Tech

Sony acquires world’s largest fighting-game tourney series

Enlarge / Street Fighter V‘s top-eight world finals tournament at EVO 2017, held at the Mandalay Bay casino arena in Las Vegas, Nevada.

When it comes to acquisitions in the gaming industry, headlines usually revolve around big-ticket video games or backend software. Wednesday’s news from Sony saw a major acquisition come in a much different form: the EVO gaming tournament series.

When it comes to fighting-game tournaments, none has proven larger or more long-lasting than EVO, which grew from a grassroots community effort in the ’90s to a formal physical-event series in 2002. It expanded to include a Japanese variant, EVO Japan, in 2018, and it hosted over 14,000 players in 2019 to compete for a prize pool of over $200,000.

However, after its 2020 tournaments were transformed into an online-only, pandemic-era series, EVO co-founder Joey Cuellar was accused of sexual assaulting minors—and he confirmed the allegations in a public statement (since removed from Twitter).

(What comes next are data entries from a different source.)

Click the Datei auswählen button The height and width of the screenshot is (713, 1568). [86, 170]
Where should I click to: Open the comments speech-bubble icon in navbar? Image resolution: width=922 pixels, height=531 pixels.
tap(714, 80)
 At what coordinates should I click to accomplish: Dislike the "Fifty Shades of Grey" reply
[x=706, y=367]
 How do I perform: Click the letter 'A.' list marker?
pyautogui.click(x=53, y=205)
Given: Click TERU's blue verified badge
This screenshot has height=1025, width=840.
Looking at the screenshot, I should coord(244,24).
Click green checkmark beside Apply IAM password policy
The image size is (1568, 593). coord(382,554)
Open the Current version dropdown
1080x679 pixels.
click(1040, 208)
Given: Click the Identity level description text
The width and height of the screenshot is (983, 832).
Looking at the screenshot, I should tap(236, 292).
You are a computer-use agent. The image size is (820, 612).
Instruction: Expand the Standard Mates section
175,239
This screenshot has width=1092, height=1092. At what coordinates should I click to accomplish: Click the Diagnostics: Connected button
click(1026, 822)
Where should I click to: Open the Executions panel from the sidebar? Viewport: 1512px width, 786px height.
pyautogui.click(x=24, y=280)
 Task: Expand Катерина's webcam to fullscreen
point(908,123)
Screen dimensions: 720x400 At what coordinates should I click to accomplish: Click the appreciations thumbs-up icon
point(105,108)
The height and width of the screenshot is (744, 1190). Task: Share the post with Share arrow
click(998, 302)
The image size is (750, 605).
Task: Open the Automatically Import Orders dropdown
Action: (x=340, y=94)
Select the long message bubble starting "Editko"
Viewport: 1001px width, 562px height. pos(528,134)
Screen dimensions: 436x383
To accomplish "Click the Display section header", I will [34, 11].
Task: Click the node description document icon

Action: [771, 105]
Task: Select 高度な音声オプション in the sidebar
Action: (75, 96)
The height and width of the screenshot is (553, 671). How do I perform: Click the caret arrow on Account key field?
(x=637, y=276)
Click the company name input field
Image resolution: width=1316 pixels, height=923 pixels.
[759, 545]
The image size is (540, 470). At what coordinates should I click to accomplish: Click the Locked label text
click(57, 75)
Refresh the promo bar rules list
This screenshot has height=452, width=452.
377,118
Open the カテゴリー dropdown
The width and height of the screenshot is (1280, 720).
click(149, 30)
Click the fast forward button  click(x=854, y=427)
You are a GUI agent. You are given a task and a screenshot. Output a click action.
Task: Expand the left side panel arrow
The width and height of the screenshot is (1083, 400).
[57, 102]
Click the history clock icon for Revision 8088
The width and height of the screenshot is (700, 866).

Shortly afterward, EVO removed Cuellar from all operational duties and canceled its EVO 2020 plans.

Going online, (somewhat) rolling back

Sony Interactive Entertainment didn’t mention the 2020 cancellation in its Wednesday announcement. Instead, the industry behemoth jumping ahead to confirm that it would move forward with a wholly online EVO 2021 tournament series. Fans who want to compete will have to wait for details on “online qualifier” events, while the official finals will be held over the span of two weekends, August 6-8 and August 13-15.

In a break from EVO tradition, this event will be wholly free to sign up for and compete in. Prior EVO tournaments have determined their prize pools in part by number of paying participants; how prize money pools will change for EVO 2021 remains to be seen.

The announced games for EVO 2021 include Tekken 7, Street Fighter V: Champion Edition, Mortal Kombat 11 Ultimate, and the upcoming Guilty Gear Strive. Coincidentally, all of those games are available on PlayStation, and two of those series are currently PlayStation console exclusives.

On Twitter, EVO business development relations rep Mark Julio announced that “EVO is still open to all platforms” and that PlayStation’s leadership is “enabling us to continue working with our community to support fighting games.” Whether that means we’ll see longtime EVO series, particularly Nintendo’s Smash Bros., appear at future EVO events remains to be seen—but for EVO’s online-only 2021 edition, the focus on PlayStation-only games does stand out.

For fighting-series diehards keeping track, only two of those announced games (MK11, GGS) include wholly functional delay-based rollback netcode, thus guaranteeing a smoother connection in cases where opponents face off in wildly different regions and face the inherent limits of latency. (Devs for Tekken and Street Fighter allege that they have implemented similar systems as well, but real-world performance doesn’t add up.) We’re pretty bullish about wanting more rollback, and in a dream world, Sony’s new relationship with EVO could prioritize such netcode in fighting games going forward.